Serena Williams brushed off any talk of retirement on Tuesday by insisting she is "motivated" to play at the US Open later this year despite a shattering Wimbledon defeat.
"The US Open was the place where I won my first Slam, it's super-special. There's definitely a lot of motivation to get better and play at home," the 40-year-old American said.
Williams was speaking after losing in her first singles match for a year when she went down 7-5, 1-6, 7/6 (10/7) to unseeded Harmony Tan, the world number 115, in the opening round of Wimbledon.
The 23-time major winner, who debuted at the All England Club in 1998, refused to speculate on whether or not she will be back at Wimbledon in 2023.
"I am just playing for right now. I see how I feel and go from there.
"Who knows where I will pop up."
Williams walked onto Centre Court for the evening match and quickly looked rusty.

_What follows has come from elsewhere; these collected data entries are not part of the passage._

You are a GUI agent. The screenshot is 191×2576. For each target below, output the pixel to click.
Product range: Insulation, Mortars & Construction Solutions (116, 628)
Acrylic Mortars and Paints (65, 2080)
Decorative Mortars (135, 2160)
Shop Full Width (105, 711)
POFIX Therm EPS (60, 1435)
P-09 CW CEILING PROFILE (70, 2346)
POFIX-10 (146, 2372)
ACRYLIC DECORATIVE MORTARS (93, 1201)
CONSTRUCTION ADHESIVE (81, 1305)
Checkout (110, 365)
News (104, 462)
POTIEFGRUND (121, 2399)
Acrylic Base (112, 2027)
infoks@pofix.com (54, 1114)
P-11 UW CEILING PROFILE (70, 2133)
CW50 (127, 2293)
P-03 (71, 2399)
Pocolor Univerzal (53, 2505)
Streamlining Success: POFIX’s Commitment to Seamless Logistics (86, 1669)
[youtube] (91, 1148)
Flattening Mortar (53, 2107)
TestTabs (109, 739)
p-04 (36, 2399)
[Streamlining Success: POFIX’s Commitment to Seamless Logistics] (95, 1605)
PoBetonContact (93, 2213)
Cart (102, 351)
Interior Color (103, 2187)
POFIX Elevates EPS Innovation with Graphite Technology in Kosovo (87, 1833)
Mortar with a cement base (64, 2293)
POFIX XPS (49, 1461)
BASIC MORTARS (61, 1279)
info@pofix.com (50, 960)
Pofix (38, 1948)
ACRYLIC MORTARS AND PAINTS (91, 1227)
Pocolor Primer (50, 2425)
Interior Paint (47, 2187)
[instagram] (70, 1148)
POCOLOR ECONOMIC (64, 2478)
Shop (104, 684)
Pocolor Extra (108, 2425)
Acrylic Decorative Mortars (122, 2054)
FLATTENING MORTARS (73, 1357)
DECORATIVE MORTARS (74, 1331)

She was broken in her first service game.
Williams, far below her imperious best and apparently lacking fitness, bounced back, breaking in the fourth game to level at 2-2, buoyed by a supportive crowd.
The pair swapped further breaks but Tan, ranked 115th, broke again in the 11th game and held her nerve to close out the set 7-5.

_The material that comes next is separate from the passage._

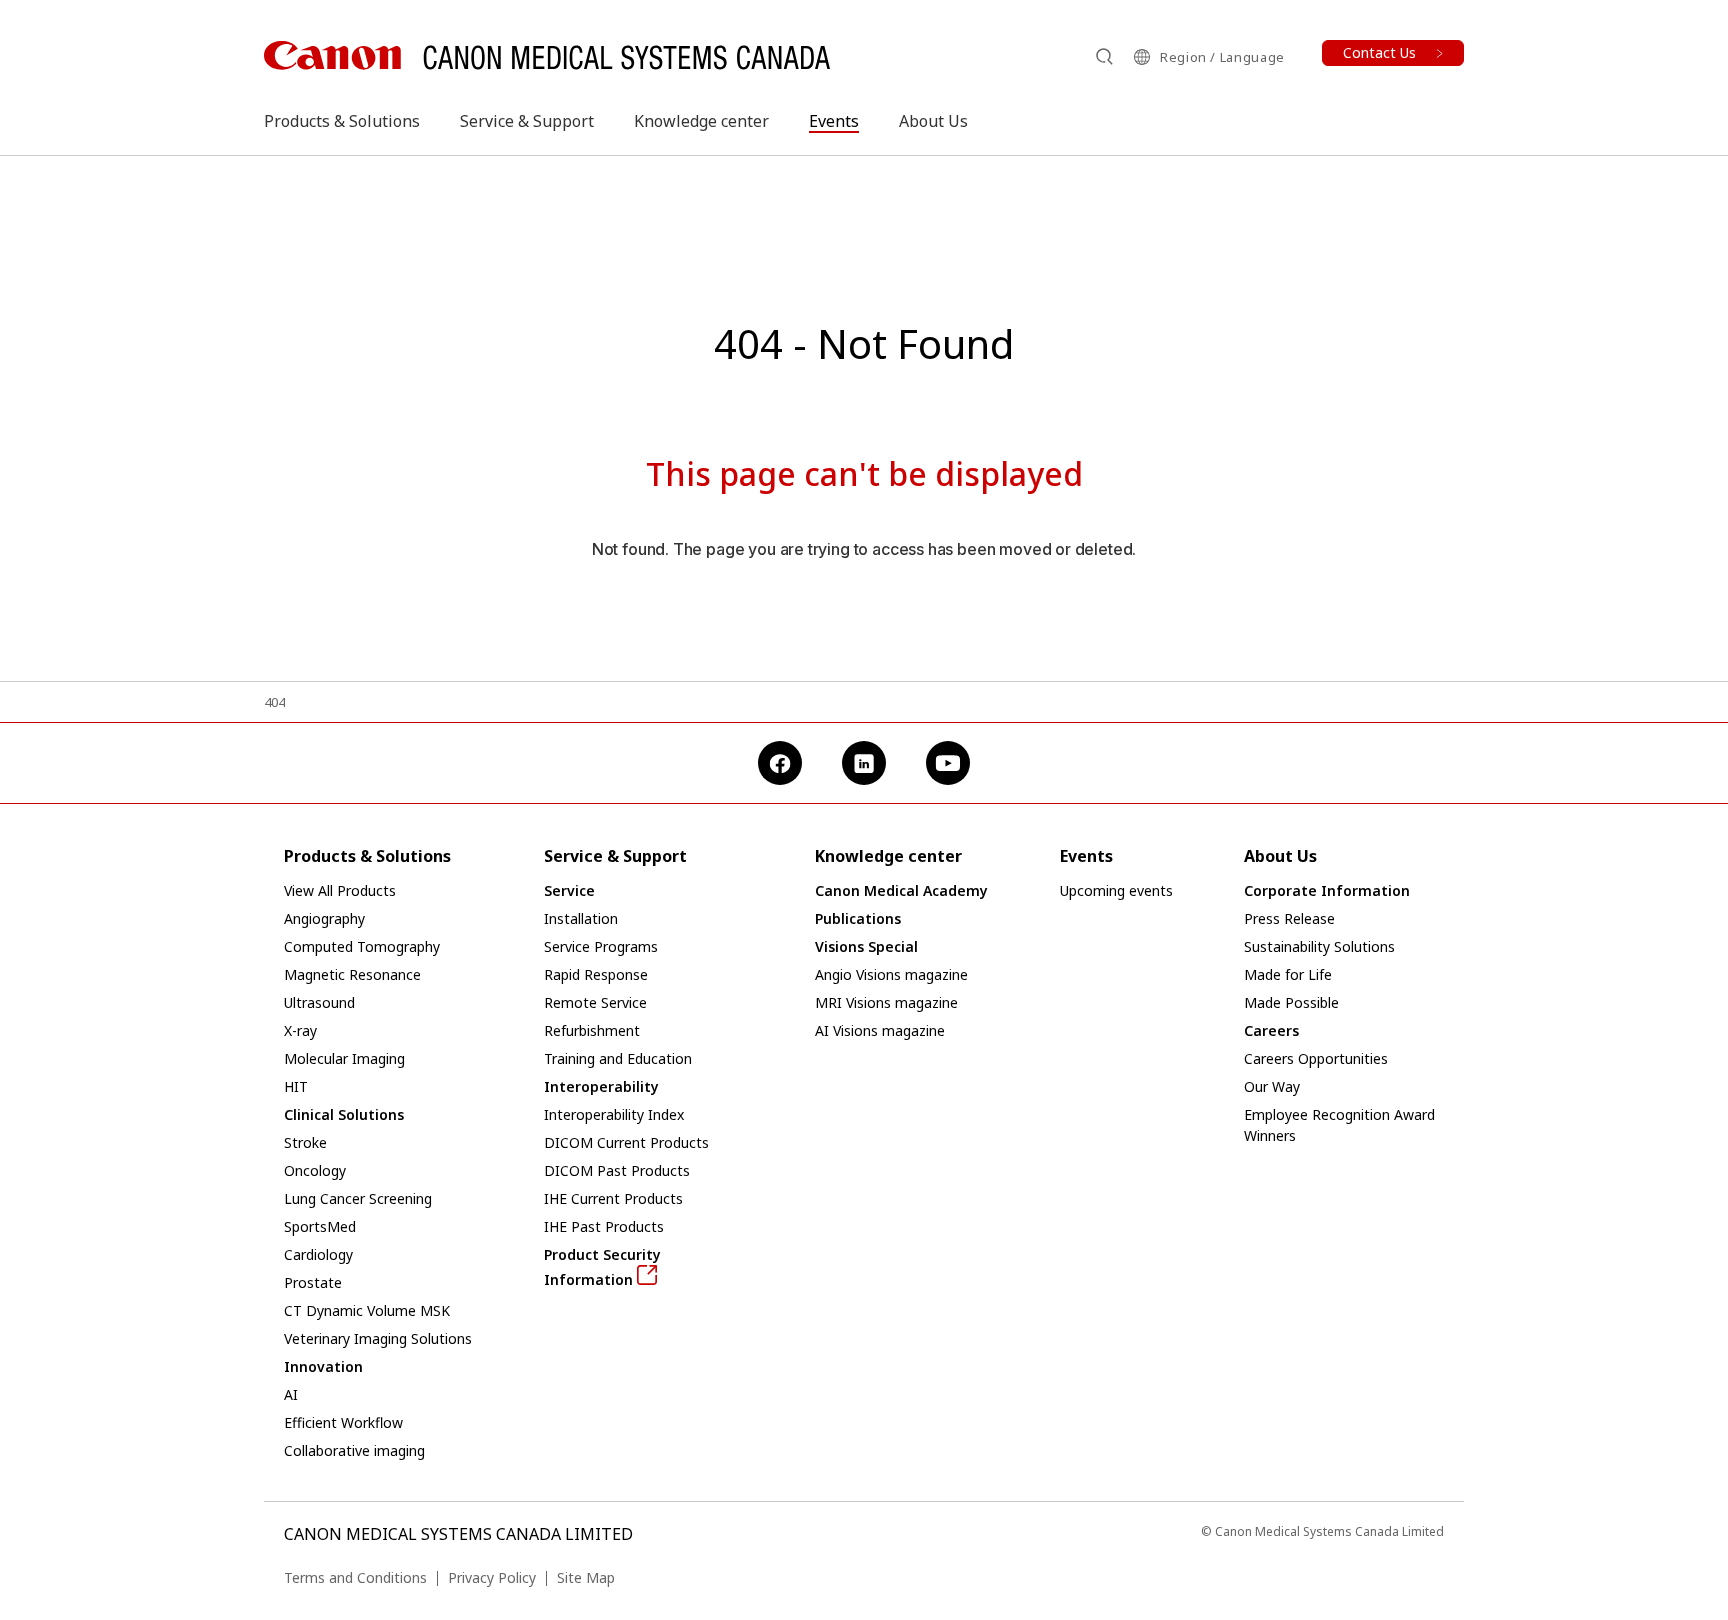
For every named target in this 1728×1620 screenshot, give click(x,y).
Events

Williams broke after a mammoth second game of the second set and went on to level the match 6-1.
The American was first to break in the decider but Tan levelled at 3-3.
Williams broke again in the ninth game, throwing her arms into the air in jubilation but faltered as she served for the match.

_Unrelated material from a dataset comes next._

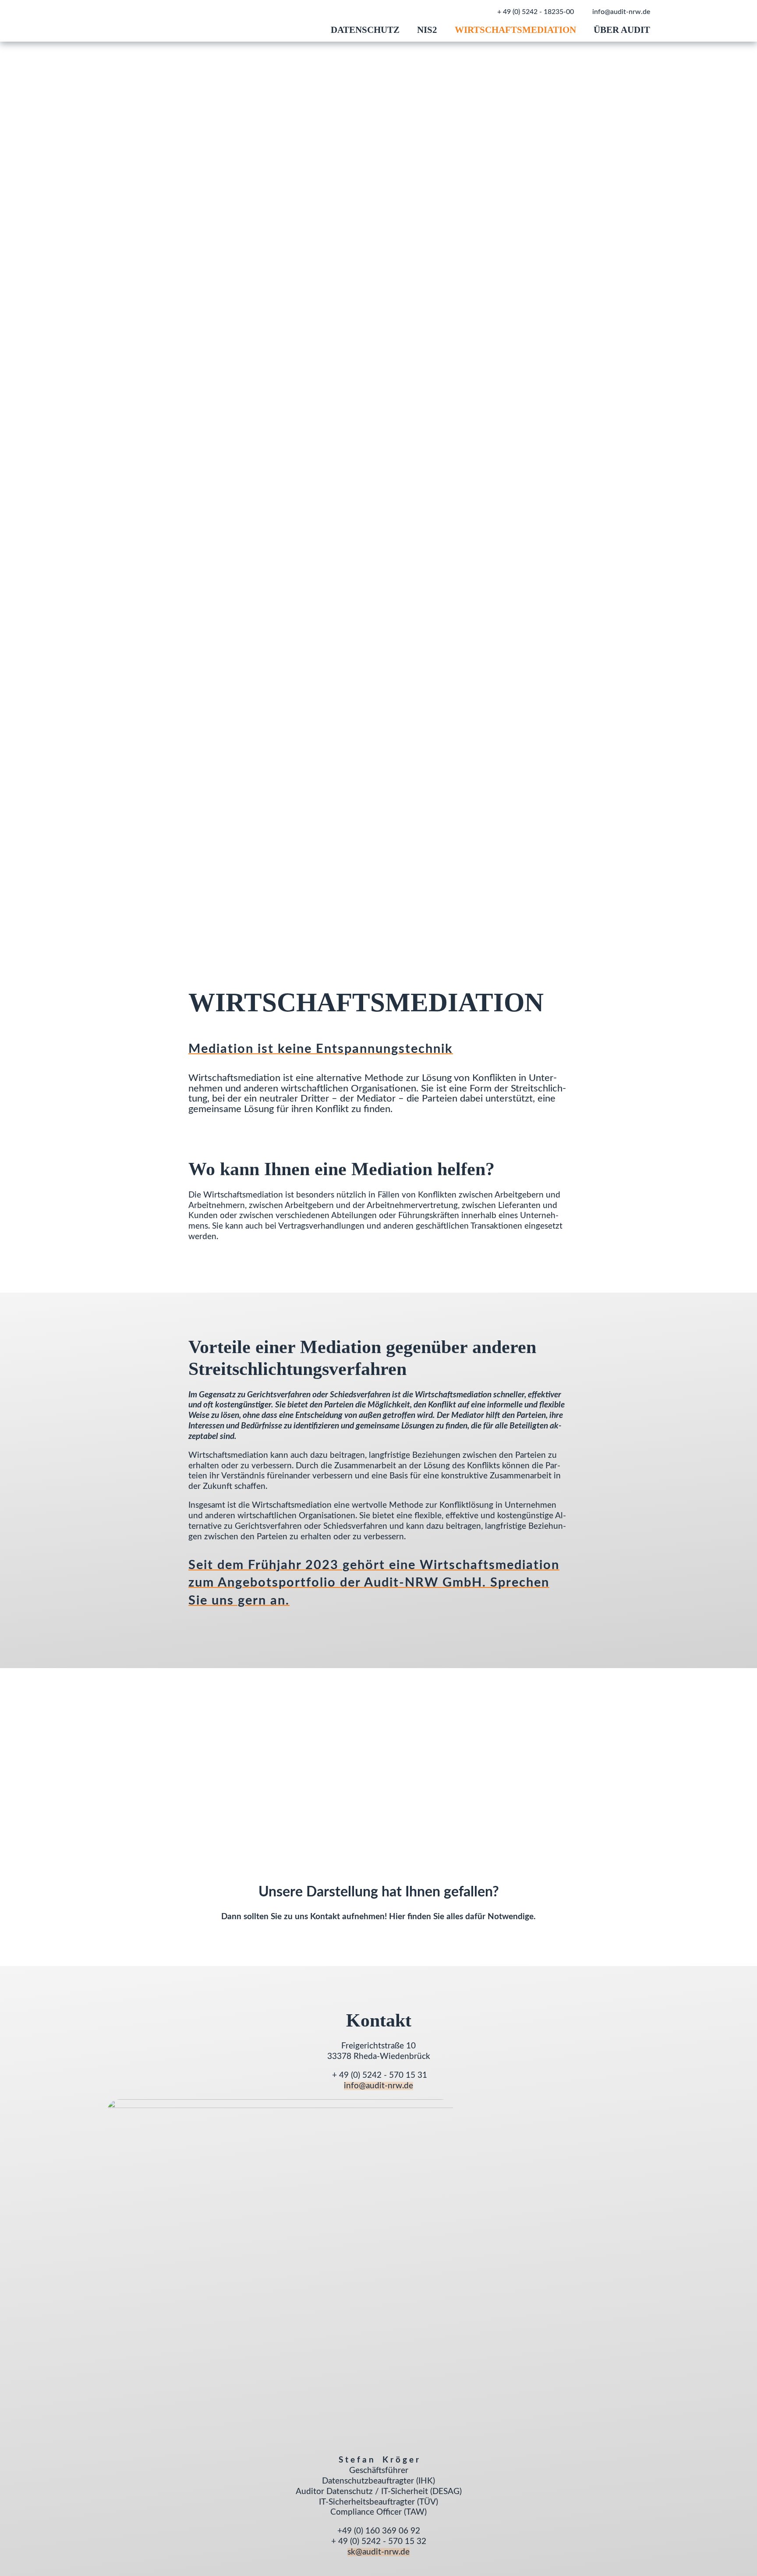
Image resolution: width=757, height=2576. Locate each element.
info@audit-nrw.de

She faced a match point on her own serve in the 12th game but saved it with a forehand volley, taking the contest into a third-set tie-break.
Williams stepped up a gear, winning the first four points as the match, under the Wimbledon roof, ticked past three hours.
But still her French opponent was not down and out, winning the next five points to edge ahead.
Williams, looking out of breath, could not find inspiration, netting when facing a second match point.
- 'I'm so emotional' -
She finished with 61 winners but 54 unforced errors in the 3-hour, 11-minute evening match.
"I'm so emotional now," said Tan. "She's a superstar. When I was young, I was watching her so many times on the TV.
"When I saw the draw, I was really scared. She's such a legend. I thought if I can win one game, two games, that would be really good for me."
Twelve months ago, Williams quit her Wimbledon first-round match in tears after suffering an injury and she had not played singles tennis since until Tuesday.
Doubts had been growing about whether the former world number one -- who has slumped to 1,204th in the rankings after her period of inaction -- would return to the sport.
But she warmed up by teaming up with Ons Jabeur in the doubles at Eastbourne last week.
Williams won the last of her seven Wimbledon singles titles six years ago but reached the final in 2018 and 2019.
The American, who was given a wildcard for this year's tournament, remains stuck on 23 Grand Slam singles titles -- agonisingly one short of Margaret Court's all-time record.